YOUR TASK :: Please give everything in the listing from the line containing "The height and" down through its end, both ends included, as a Markdown table with the columns Row and Listing line. Skip blank lines and leave the pictures out.

+++

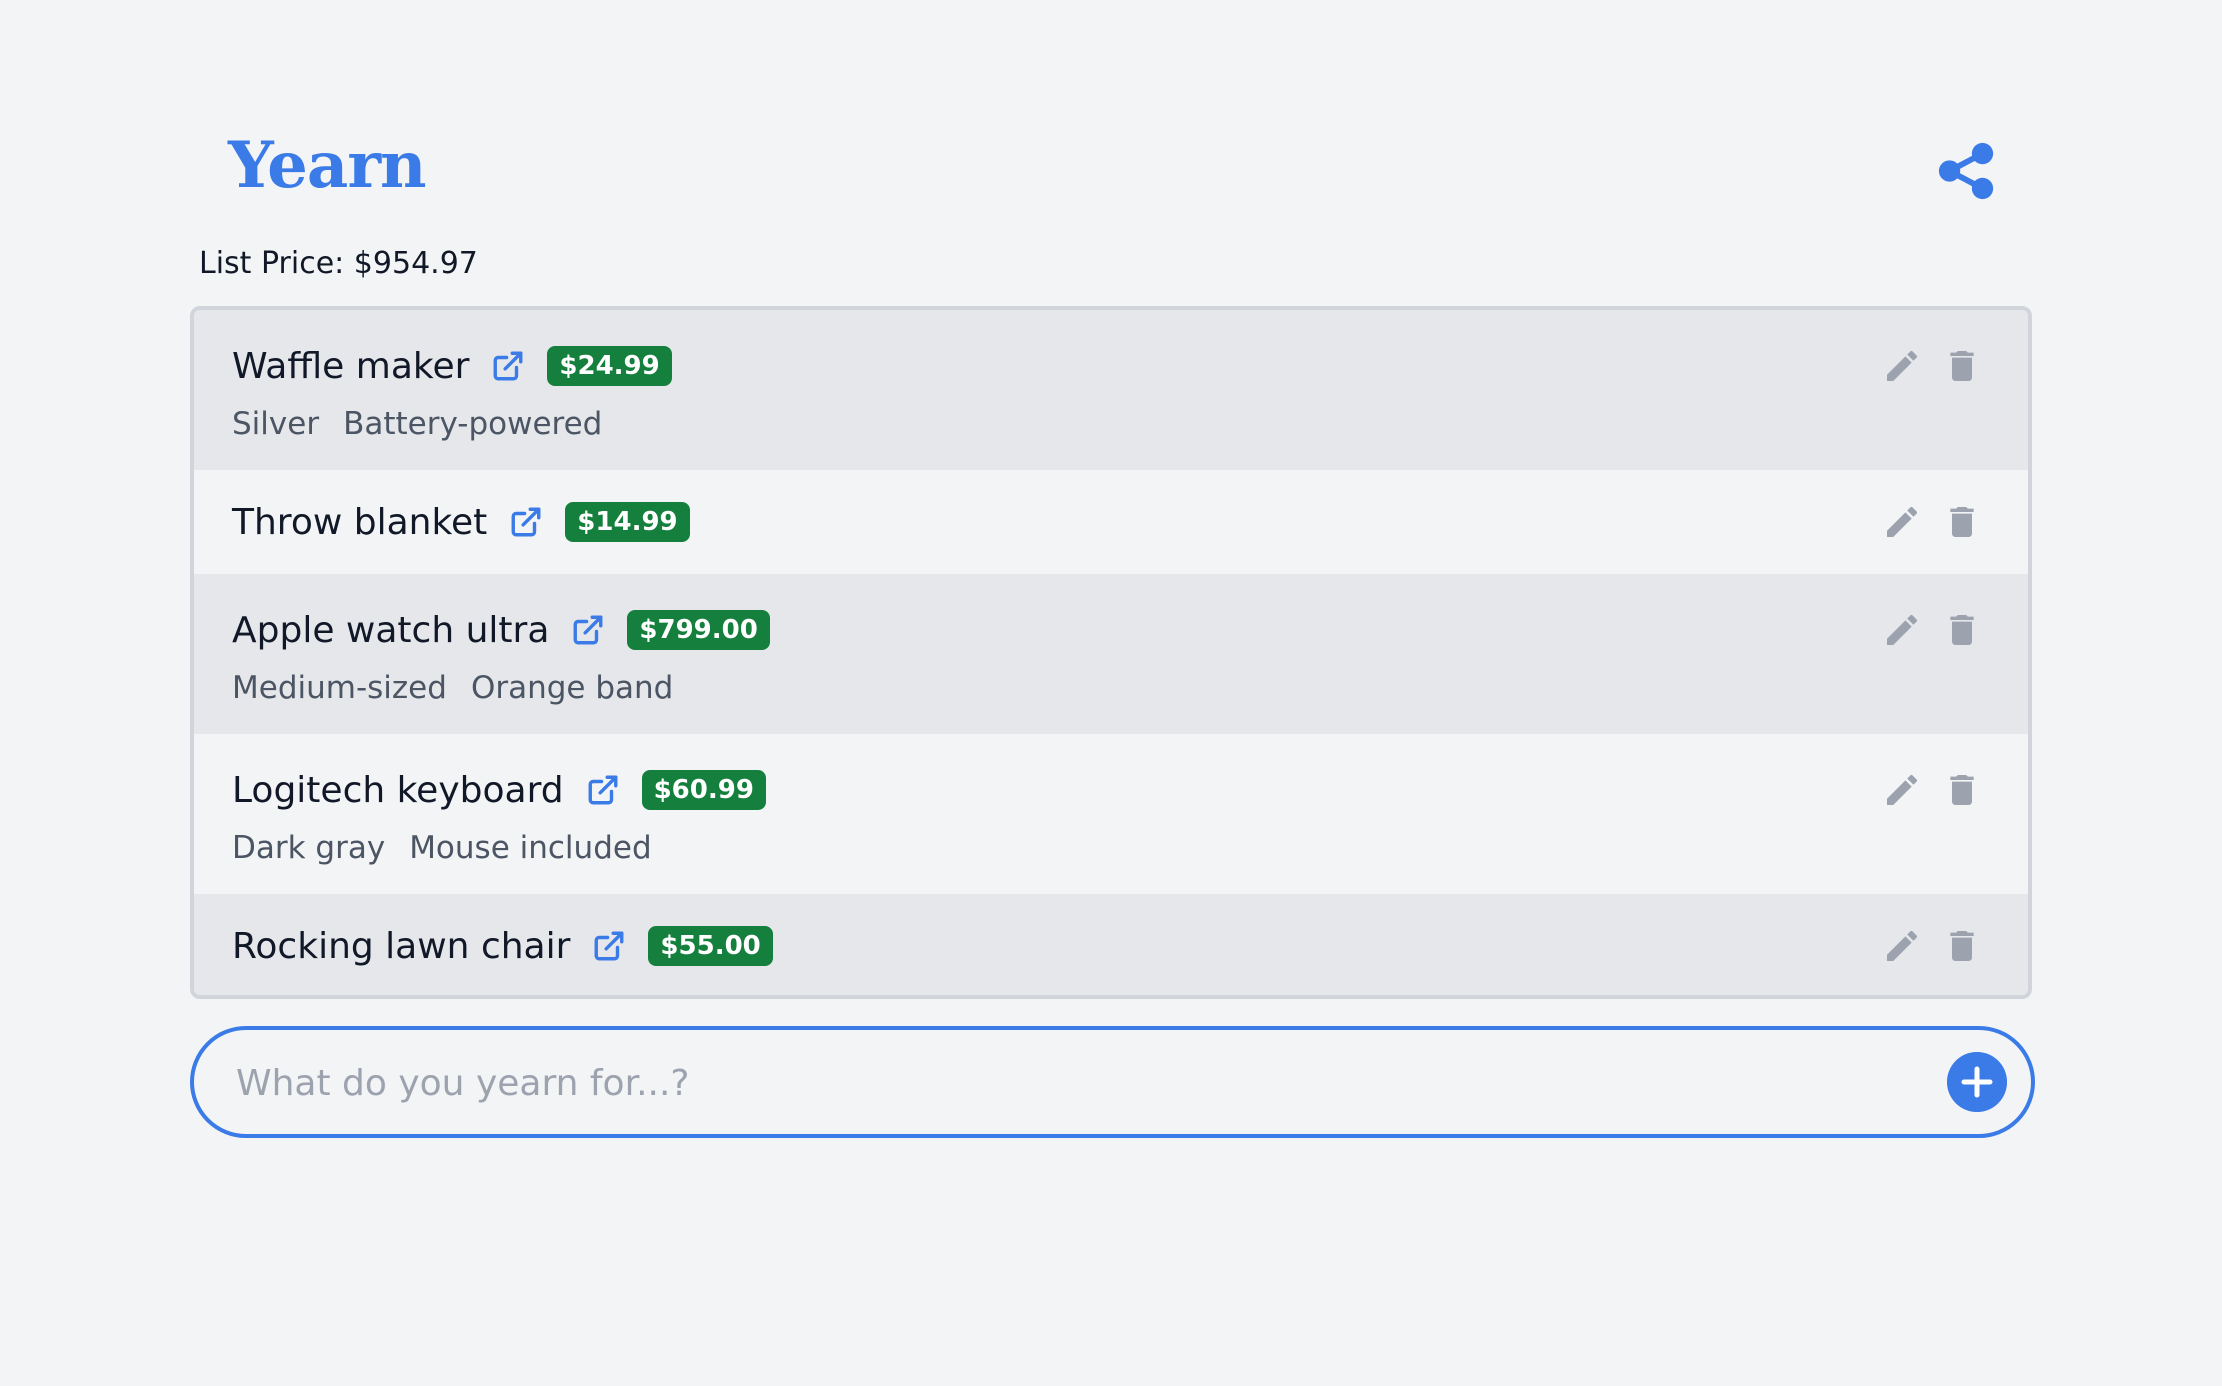 The image size is (2222, 1386). Describe the element at coordinates (704, 790) in the screenshot. I see `price-badge: $60.99` at that location.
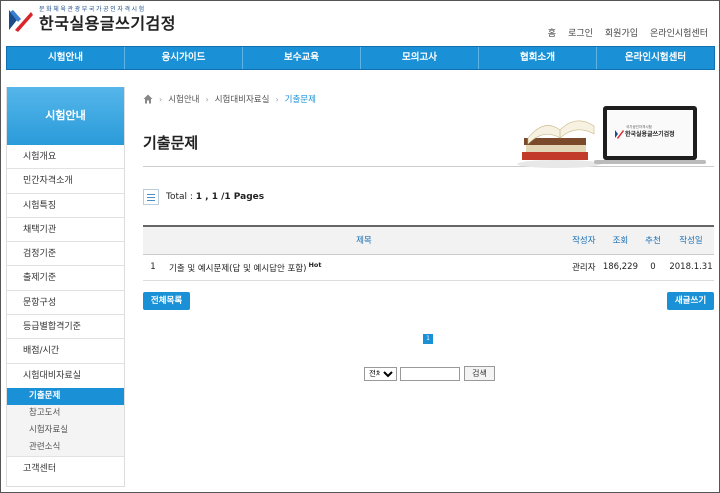 Image resolution: width=720 pixels, height=493 pixels. What do you see at coordinates (66, 158) in the screenshot?
I see `sidebar-item-overview: 시험개요` at bounding box center [66, 158].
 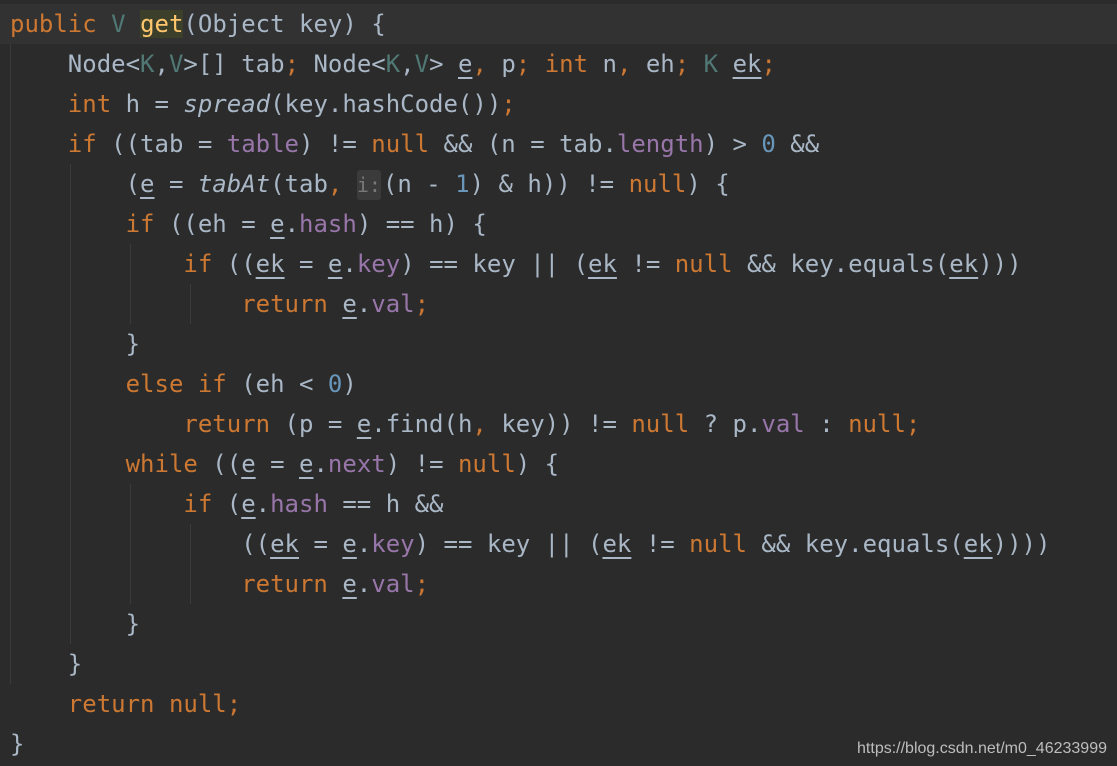 What do you see at coordinates (530, 304) in the screenshot?
I see `code-line-8: return e.val;` at bounding box center [530, 304].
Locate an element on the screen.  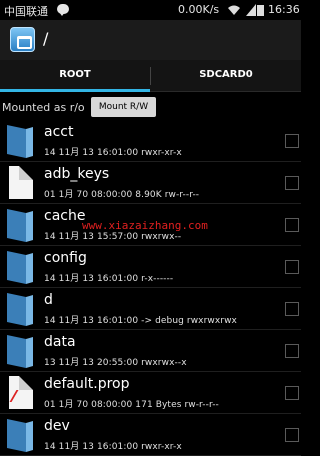
watermark: www.xiazaizhang.com is located at coordinates (145, 226).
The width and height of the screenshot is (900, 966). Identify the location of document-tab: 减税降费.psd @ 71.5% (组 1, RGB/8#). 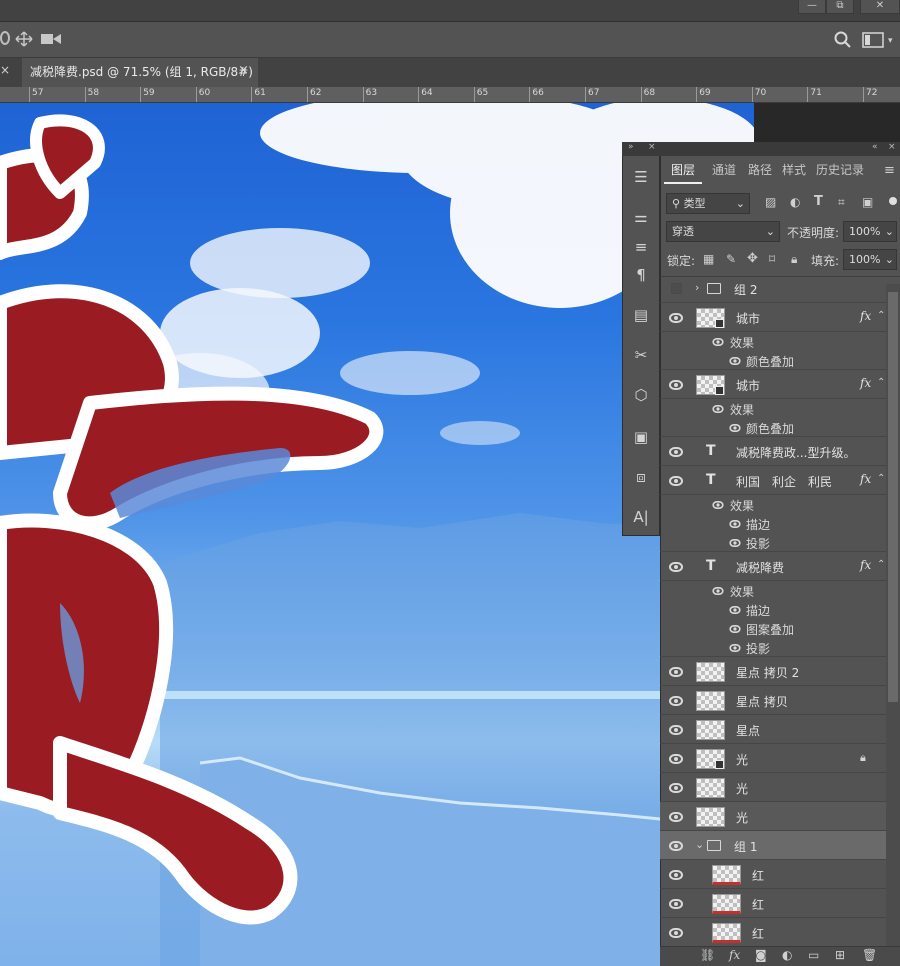
(140, 72).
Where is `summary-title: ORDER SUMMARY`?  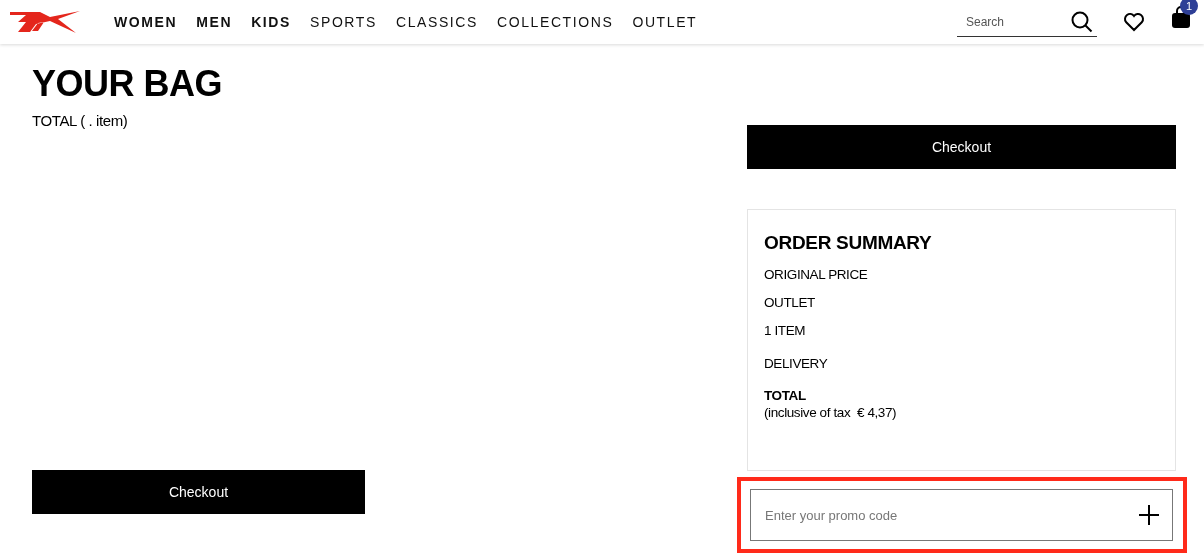 summary-title: ORDER SUMMARY is located at coordinates (848, 243).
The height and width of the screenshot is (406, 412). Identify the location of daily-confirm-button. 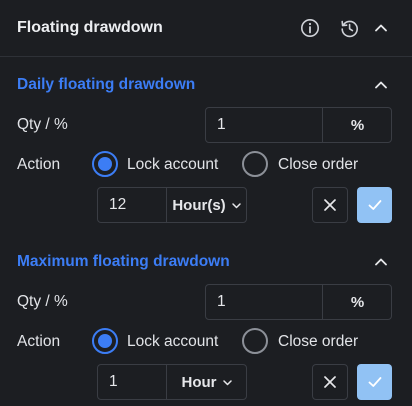
(374, 205).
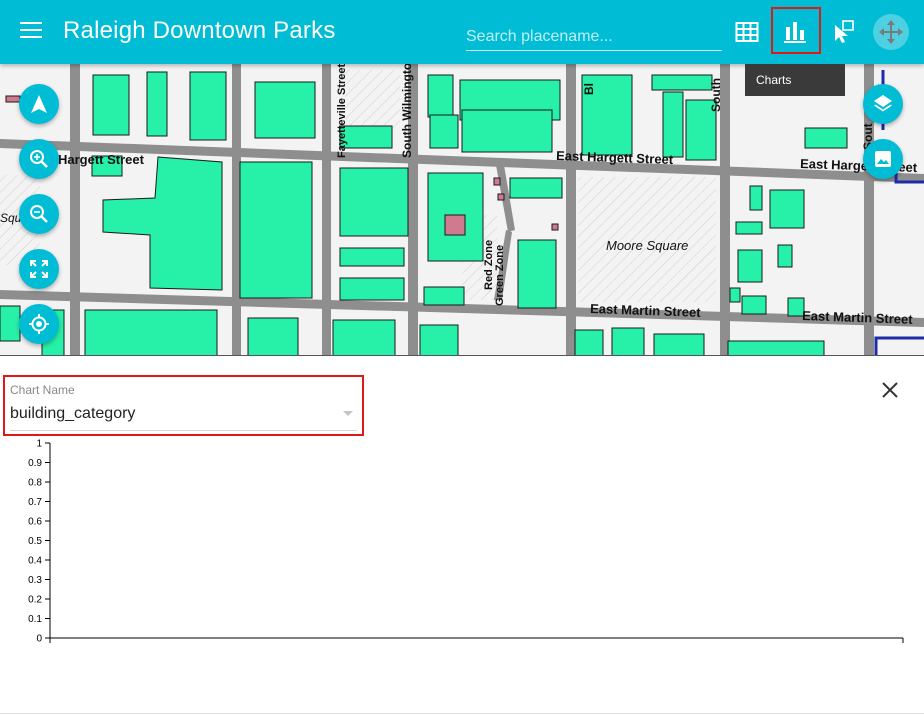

+++

WRITTEN ANSWER ::
| Row | Listing line |
|---|---|
| 1 | The height and width of the screenshot is (406, 412). Identify the location of daily-confirm-button.  |
| 2 | (374, 205). |